Tools and Utilities

Relevant source files

This page provides an overview of the standalone executable tools shipped alongside the ncnn library. These tools cover benchmarking, post-training quantization, model optimization, and application development. They are separate binaries that consume or produce ncnn model files (.param / .bin).

For detailed coverage of specific tool groups, see:

Benchmarking system details → Benchmarking System
Quantization tool internals → Post-Training Quantization Tools
Example applications → Example Applications
Model conversion tools (caffe2ncnn, onnx2ncnn, PNNX) → Model Conversion and Optimization

Tool Inventory

The following table summarizes all tools built from the ncnn repository, their source locations, and primary functions.
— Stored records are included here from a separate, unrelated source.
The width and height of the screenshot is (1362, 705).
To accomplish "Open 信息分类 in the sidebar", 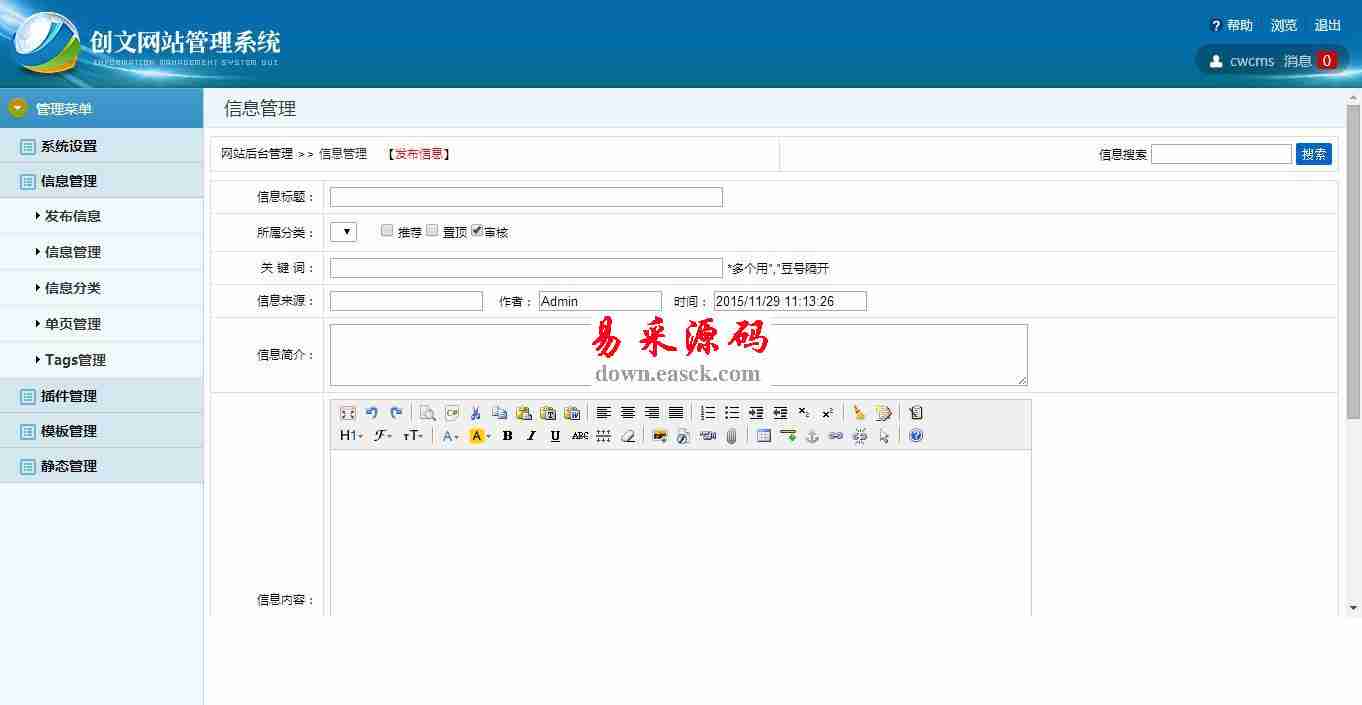I will tap(72, 288).
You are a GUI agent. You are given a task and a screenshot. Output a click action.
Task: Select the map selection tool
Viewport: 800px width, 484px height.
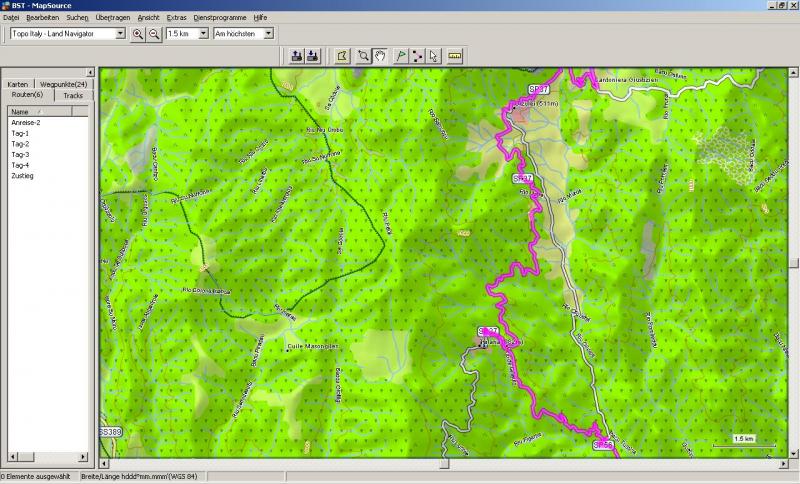click(342, 55)
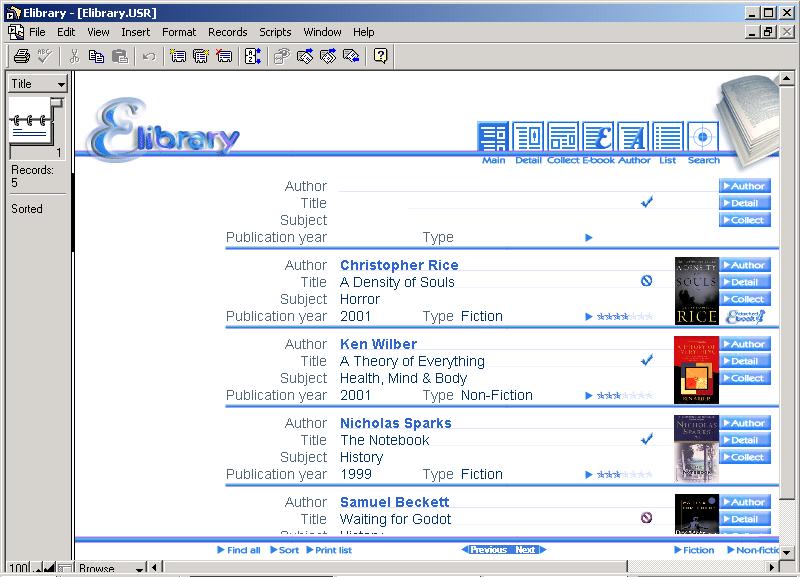Image resolution: width=800 pixels, height=577 pixels.
Task: Switch to the E-book layout icon
Action: 598,136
Tool	Source Location	Purpose
`benchncnn`	`benchmark/benchncnn.cpp`	Measure inference latency across CPU and Vulkan GPU
`ncnn2table`	`tools/quantize/ncnn2table.cpp`	Generate INT8 calibration table from images or NPY files
`ncnn2int8`	`tools/quantize/ncnn2int8.cpp`	Apply calibration table to produce INT8 model
`ncnnoptimize`	`tools/ncnnoptimize.cpp`	Layer fusion, FP16 weight conversion, graph pruning
`ncnn2mem`	`tools/ncnn2mem.cpp`	Convert `.param` / `.bin` files into C byte arrays
`ncnnmerge`	`tools/ncnnmerge.cpp`	Merge multiple ncnn models into one
`caffe2ncnn`	`tools/caffe/caffe2ncnn.cpp`	Convert Caffe models to ncnn format
`onnx2ncnn`	`tools/onnx/onnx2ncnn.cpp`	Convert ONNX models to ncnn format
`mxnet2ncnn`	`tools/mxnet/mxnet2ncnn.cpp`	Convert MXNet models to ncnn format
`RankCards`	`benchmark/RankCards/main.cpp`	Parse `benchmark/README.md` and rank hardware by inference speed

Tool Relationships in the Deployment Pipeline

Diagram: Tools in the ncnn deployment workflow

Sources: tools/CMakeLists.txt1-46 benchmark/CMakeLists.txt1-69 tools/quantize/CMakeLists.txt1-43 benchmark/README.md1-30

benchncnn

benchncnn is a command-line tool for measuring end-to-end inference latency of ncnn models. It does not load binary weight files; instead, it uses a DataReaderFromEmpty that fills weight buffers with zeros, making it possible to measure compute throughput without distributing large model files.

Command-line signature:

benchncnn [loop_count] [num_threads] [powersave] [gpu_device] [cooling_down] [(key=value)...]
  param=model.param
  shape=[w,h,c],...

Parameter reference:

Parameter	Values	Default
`loop_count`	1–N	4
`num_threads`	1–N	`get_physical_big_cpu_count()`
`powersave`	0=all, 1=little, 2=big	2
`gpu_device`	-1=CPU, 0=GPU0, …	-1
`cooling_down`	0=off, 1=on	1
`param`	path to `.param` file	(built-in models)
`shape`	`[w,h,c]` per input	—

When no param argument is supplied, benchncnn runs a fixed set of built-in models whose .param files have been converted to C byte arrays at build time via the ncnn_add_param CMake macro.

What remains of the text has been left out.